Content-Transfer-Encoding: quoted-printable
Subject: [rtcweb] About defining a signaling protocol for WebRTC (or not)
X-BeenThere: rtcweb@ietf.org
X-Mailman-Version: 2.1.12
Precedence: list
List-Id: Real-Time Communication in WEB-browsers working group list <rtcweb.ietf.org>
List-Unsubscribe: <https://www.ietf.org/mailman/options/rtcweb>, <mailto:rtcweb-request@ietf.org?subject=unsubscribe>
List-Archive: <http://www.ietf.org/mail-archive/web/rtcweb>
List-Post: <mailto:rtcweb@ietf.org>
List-Help: <mailto:rtcweb-request@ietf.org?subject=help>
List-Subscribe: <https://www.ietf.org/mailman/listinfo/rtcweb>, <mailto:rtcweb-request@ietf.org?subject=subscribe>
X-List-Received-Date: Wed, 14 Sep 2011 14:54:50 -0000

Hi all,

There are some threads about the need (or not) for a well defined
signaling protocol within WebRTC. I would like to comment about it.

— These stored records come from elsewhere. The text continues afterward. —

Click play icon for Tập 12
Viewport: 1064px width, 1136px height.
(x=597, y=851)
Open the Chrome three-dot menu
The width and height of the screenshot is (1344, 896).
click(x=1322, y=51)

WebRTC defines multimedia capabilities for web-browsers and mandates
protocols as RTP, STUN, ICE, and understanding of SDP (RFC 4566). The
aim of these protocols is to enable multimedia streams between a
web-browser and other endpoint (which could also be a web-browser).

But having the above is not enough since a signaling
protocol/mechanism for managing the media sessions is required (for
requesting a multimedia session to the endpoint, for terminating it,
for putting it in hold...).

Both SIP and XMPP (with Jingle) behave as a signaling protocol and
manage multimedia sessions based on SDP descriptions (SIP uses plain
SDP grammar as defined in RFC 4566 while XMPP uses a XML version of
the SDP format). So both SIP and XMPP could be a good choice. But also
any custom signaling protocol carrying like-SDP information.

If WebRTC mandates a specific signaling protocol then all the web
providers should incorporate such a protocol within their
infrastructure, which seems not feasible for me (let's say web pages
served by hosting datacenters which just provide an Apache server for
the web developer, for example).

So I wonder: why is a specific signaling protocol needed at all? AFAIK
the only we need is an API (within WebRTC) to manage multimedia
sessions (start it, terminate it, use codec XXXX, put on hold...). How
the client application (let's assume the JavaScript code) obtains such
information should be out of the scope of WebRTC. The client
application (JavaScript) just needs to retrieve (via HTTP, WebSocket
or whatever) the "SDP" information provided by the endpoint and use
such data for making API calls to the WebRTC stack by passing as
arguments the remote peer IP, port, type of session, codec to use, and
so on.

For example, if a web page makes usage of SIP over WebSocket or XMPP
over WebSocket, the signaling (also containing SDP information) would
be carried within SIP or XMPP messages. The only reqiremente would be
for the WebSocket server to be integrated within a SIP proxy/server
implementing draft-ibc-rtcweb-sip-websocket or a XMPP server
implementing draft-moffitt-xmpp-over-websocket. The client application
(JavaScript in the web page) should parse the SDP bodies and make
WebRTC calls when appropriate to initiate or answer multimedia
sessions. And then we get full interoperability with SIP/XMPP world
out there (without requiring a server/gateway performing conversion of
application level protocols).

In the same way, other web page which just requires multimedia
sessions between web-browsers, could prefer to implement a simple and
custom JSON format as a signaling mechanism on top of WebSocket (or
use HTTP Comet, long-polling, etc). It could map the SDP definition
into a JSON struct. Again the JavaScript code parses the SDP
information and calls WebRTC API functions to manage multimedia
sessions. The only requirement would be for the HTTP server to
implement WebSocket or HTTP Comet (or nothing if HTTP long polling is
used).

So my proposal is that WebRTC should not mandate a signaling protocol
in the web-browser, but just define a requeriment for managing
multimedia sessions from the JavaScript code given a well defined API.
IMHO this is the way that fits well with the flexibility of the web
and lets each web provider to decide which technology to use as
signaling protocol, rather than forcing him to implement
SIP/XMPP/other-protocol in server side.


Best regards.

-- 
Iñaki Baz Castillo
<ibc@aliax.net>